The glory days of the 1970s were the work of the generation of the '60s, "the thin-lipped Presbyterians," he says, referring to a group it is today fashionable to dump on. "They held an international competition for a design for the new City Hall. TD [Toronto Dominion] Bank hired Mies van der Rohe to design their headquarters. The CIBC [Canadian Imperial Bank of Commerce] hired I.M. Pei." He concludes: "But the baby boomers just lay back and enjoyed the fruits of their parents' work."
There was more to it than that, however - a serious recession through the first half of the '90s, followed by federal and provincial budget cuts that balanced the books at the expense of Toronto - despite the city's role as generator of that wealth.
Perhaps most important of all, economic integration with the US has in effect taken Toronto out of Canada and put it in the center of North America. Corporate acquisitions may turn Toronto into a branch-office location.
Canadians are used to thinking that they "do" cities better than Americans. "We never had that hollowing out of the core" that has plagued so many American cities, Mr. Crombie says of downtown Toronto.
But recently, Canadian newspapers have been filled with admiring coverage of comebacks and renovations in cities like Chicago, Boston, and Pittsburgh. Their readers have been learning that the US federal government does indeed spend money on projects like Boston's Big Dig.

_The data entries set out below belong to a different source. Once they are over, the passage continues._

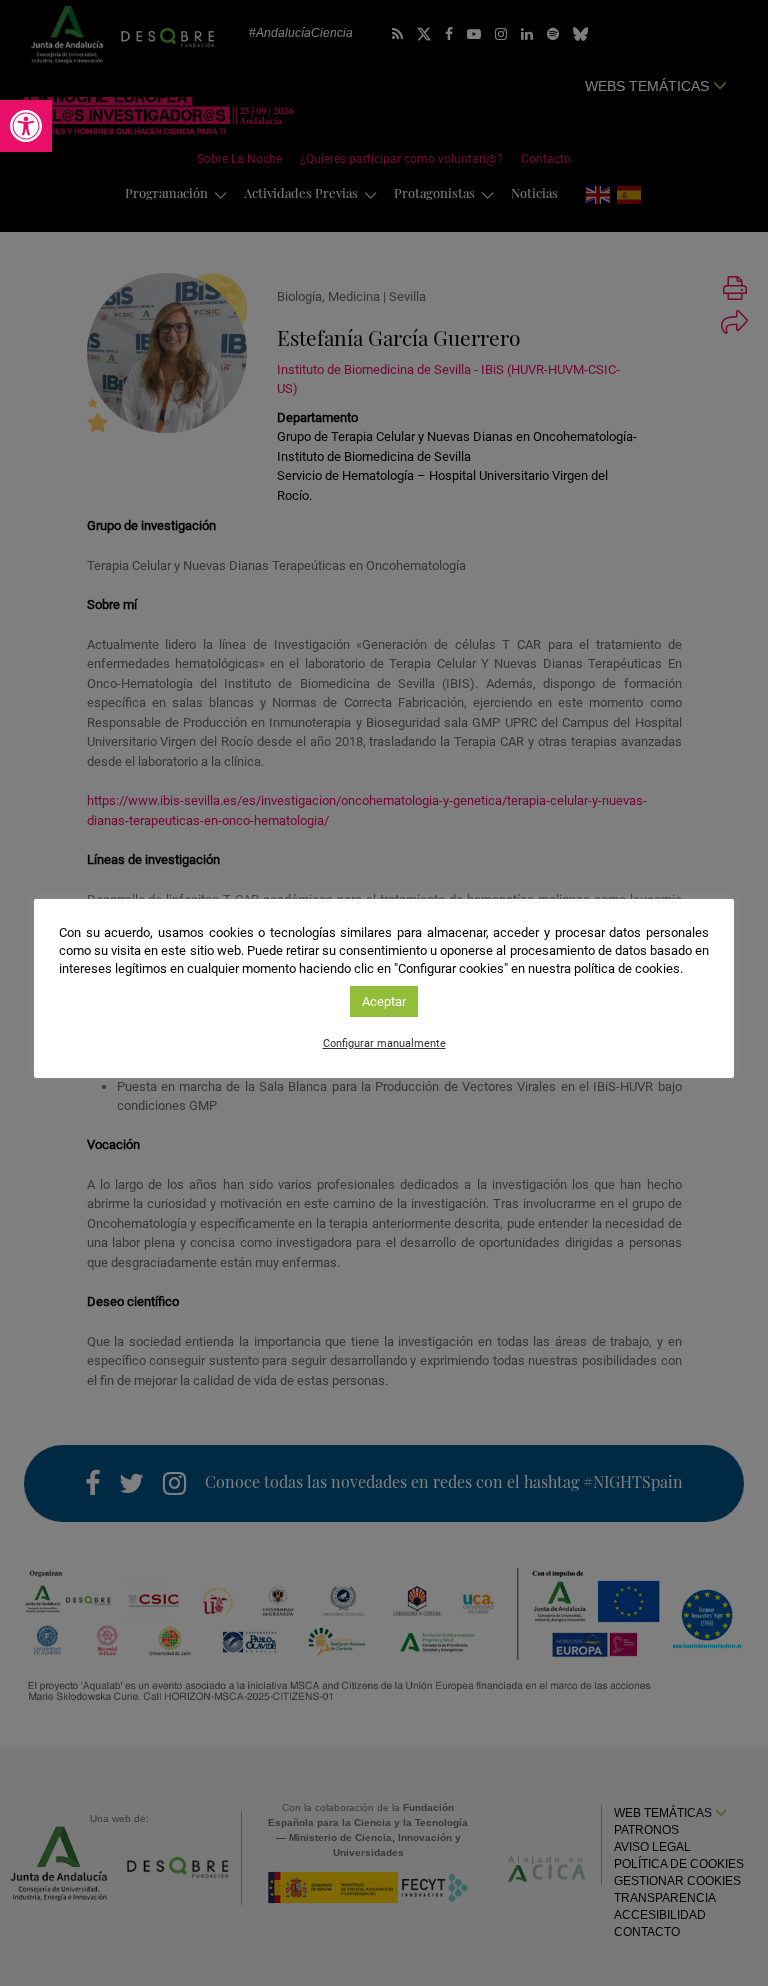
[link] (26, 126)
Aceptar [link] (384, 1001)
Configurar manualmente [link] (384, 1043)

Meanwhile, Canada's provincial and federal governments have been backing away from involvement with their cities.
Part of Canadian cities' problem is that they are "still locked into constitutional arrangements that are at least 50 years out of date," says Toronto financier and philanthropist Alan Broadbent, who has been promoting a new "charter" for Canada's cities. He sees them as over-dependent on property taxes and unable to issue debt. His goal: "To get to the point of secure sources of revenue outside the property tax."
More broadly, Canada's big cities are eerily invisible in national politics, despite their enormous share of population. Under Canada's parliamentary system, the government has little need to engage in horse-trading or pork-barreling - and backbenchers have no opportunity to extract favors in exchange for their votes.
The kind of deficits that Mr. Broadbent, Thorsell, and other observers of Toronto describe are beginning to create concern within the larger public, Thorsell says - "even some anger." Hence the interest in winning the Olympics for Toronto: "It would be a way of unlocking investment" to lead to another flowering of the city, a worthy successor to the works of the "thin-lipped Presbyterians."
Already, he sees signs of a turnaround. His own institution is embarking on a major expansion and renovation; the Art Gallery of Ontario has begun a similar project to house 400 paintings from newspaper baron Ken Thomson.
Thorsell is counting on these and other projects to go ahead - Olympics or none. "We must not allow our fate to be determined by a vote in Moscow. We have to have a Plan B."